En la costa de Long Island, en el estado norteamericano de Connecticut, se encuentra la ciudad portuaria de New Haven. En el 121 de Wall Street se levanta la Biblioteca Beinecke de Libros Raros y Manuscritos de la Universidad de Yale, un compacto edificio construido en 1963 con hormigón y mármol blanco de Vermont, cuyo estilo moderno contrasta con la arquitectura neoclásica y neogótica del entorno. En su interior, junto a papiros egipcios, manuscritos medievales y renacentistas y un ejemplar de la primera Biblia de Gutenberg, se encuentra un pequeño volumen signado con el número de catálogo MS408. Sus 246 páginas son de vitela, una especie de pergamino muy fino hecho de piel de cordero y fueron escritas por la misma mano en cursiva humanista, un estilo de caligrafía de gran aceptación durante las dos primeras décadas del siglo XV. Contiene más de 40.000 palabras y sus cuartillas incluyen ilustraciones de mapas, estrellas, plantas y mujeres desnudas.

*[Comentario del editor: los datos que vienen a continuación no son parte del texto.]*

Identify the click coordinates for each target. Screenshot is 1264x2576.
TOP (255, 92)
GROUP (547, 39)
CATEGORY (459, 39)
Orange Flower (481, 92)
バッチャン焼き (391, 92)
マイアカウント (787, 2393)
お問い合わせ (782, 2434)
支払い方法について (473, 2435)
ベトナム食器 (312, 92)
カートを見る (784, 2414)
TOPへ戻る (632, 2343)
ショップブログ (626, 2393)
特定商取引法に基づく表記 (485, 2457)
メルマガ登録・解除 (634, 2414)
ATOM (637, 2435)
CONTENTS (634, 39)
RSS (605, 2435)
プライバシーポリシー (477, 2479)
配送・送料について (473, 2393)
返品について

En él no constan título ni capítulos, fecha ni autoría, por lo que se le conoce por el nombre de su descubridor moderno.
El libro fue donado a la biblioteca seis años después de su construcción por H.P. Kraus, un anticuario neoyorkino que había fracasado en su intento de venderlo por una suma excesiva. Unos años antes, Kraus lo había adquirido a los herederos de Wylfrid Voynich, un librero interesado en libros raros y catálogos antiguos que lo había encontrado en 1912, registrando un arcón de la biblioteca del Colegio Jesuita de Villa Mondragone, cerca de Roma. Entusiasmado con su hallazgo e intrigado por sus extraños caracteres, Voynich compró el libro y se lo llevó a su negocio londinense del nº 1 de la Soho Square.
A través del inventario imperial del Castillo de Praga sabemos que el primer propietario conocido del libro fue Rodolfo II, Emperador del Sacro Imperio. Educado en Madrid, hasta los 19 años vivió a la sombra de su tío Felipe II, que le dio la oportunidad de conocer los prodigiosos ingenios mecánicos de Juanelo Turriano, la escuela biblista y el Índice de libros prohibidos que conservaba en la biblioteca de San Lorenzo de El Escorial. Contemplando las escenas oníricas y trastornadas de El Bosco desarrolló una profunda afición por lo surrealista y lo extravagante. Los historiadores achacan a su formación española su contumaz catolicismo, que como Emperador le llevaría a un permanente conflicto con sus súbditos protestantes. En cambio se le reconoce un generoso mecenazgo. Pintores como Archimboldo y astrónomos como Tycho Brahe y Johannes Kepler se encontraron entre sus protegidos, pero también nigromantes y charlatanes de lo arcano como John Dee o Edward Kelley. Junto a tizianos y dureros, este excéntrico y perturbado bisnieto de Juana la Loca atesoró todo tipo de libros y objetos raros en la Wunderkammer –la cámara de las maravillas-, de su palacio en Praga.
Al término de la Segunda Guerra Mundial, el equipo que descifró el código Púrpura de la Armada Imperial Japonesa se entretuvo bastante tiempo practicando el descifrado de textos antiguos encriptados. Con todos tuvieron éxito, menos con el Voynich. Y es que lo más desconcertante del célebre manuscrito es que nadie hasta ahora ha podido entender, y mucho menos comprender, lo que en él se encuentra escrito. Se sabe que es lenguaje natural, que no es texto aleatorio, pues cumple la Ley de Zipf. Pero sus caracteres completamente ininteligibles han resistido a cualquier intento de traducción, superando a los jeroglíficos egipcios, la escritura cuneiforme, incluso a la inasible lineal B minoica. Todos los procedimientos de la más avanzada ciencia han fracasado y el Manuscrito Voynich permanece, entre la sugestión y el misterio, en su silencio de siglos.